The next day, I was driving down the highway when I realized that Wizard World is May 22-23-24. I had looked at tickets, discussed dates with friends...and not once had the date struck me as significant--until that moment, driving down Mid Rivers Mall Drive in St. Peters, MO. I pulled my car onto the shoulder and stopped. Amazed. Stunned.
May 24th is the birthday of my second son, Joseph, who died nine days after he was born. As I sat in my car by the side of the road, I remembered my journey of grief. Having friends insist I go on anti-depressants because I was "too sad" just six weeks after his death. Having family members tell me they were "over it," so they thought I might be, too--just eight weeks later. I remembered declining invitations for Memorial Day weekend picnics and BBQs for years because the date of his birth always brought my loss to the surface. I remember the birth of my niece on the 26th of May, and how her birthday parties drove stabs of pain into me so fierce I could barely breathe.

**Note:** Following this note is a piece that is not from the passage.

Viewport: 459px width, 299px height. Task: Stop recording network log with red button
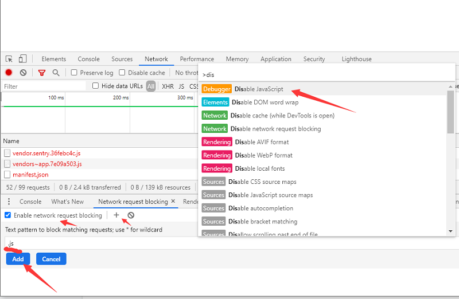coord(9,73)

The life and death of my son changed forever the person I am. On the tenth anniversary of his birth, my husband and I solicited donations for the Children's Miracle Network, to honor him. When making the donation on the radio, I could barely speak. At that point, I knew that my grief would travel with me all of my life. I would forever see a small shadow of the missing child in photographs and at family events. I made peace with that shadow and peace with the significance of May 24. I decided I would be patient with my grief, myself, and life itself--even if no one else would be!
Then, just last week I saw the date without a flashback. I looked at those days in May without my thoughts turning to anything but an adventure. I put my hands up through my moon roof on my car and did a happy dance! I am still healing--still moving foward!
My son, Joseph, would be 22 years old this May 24th.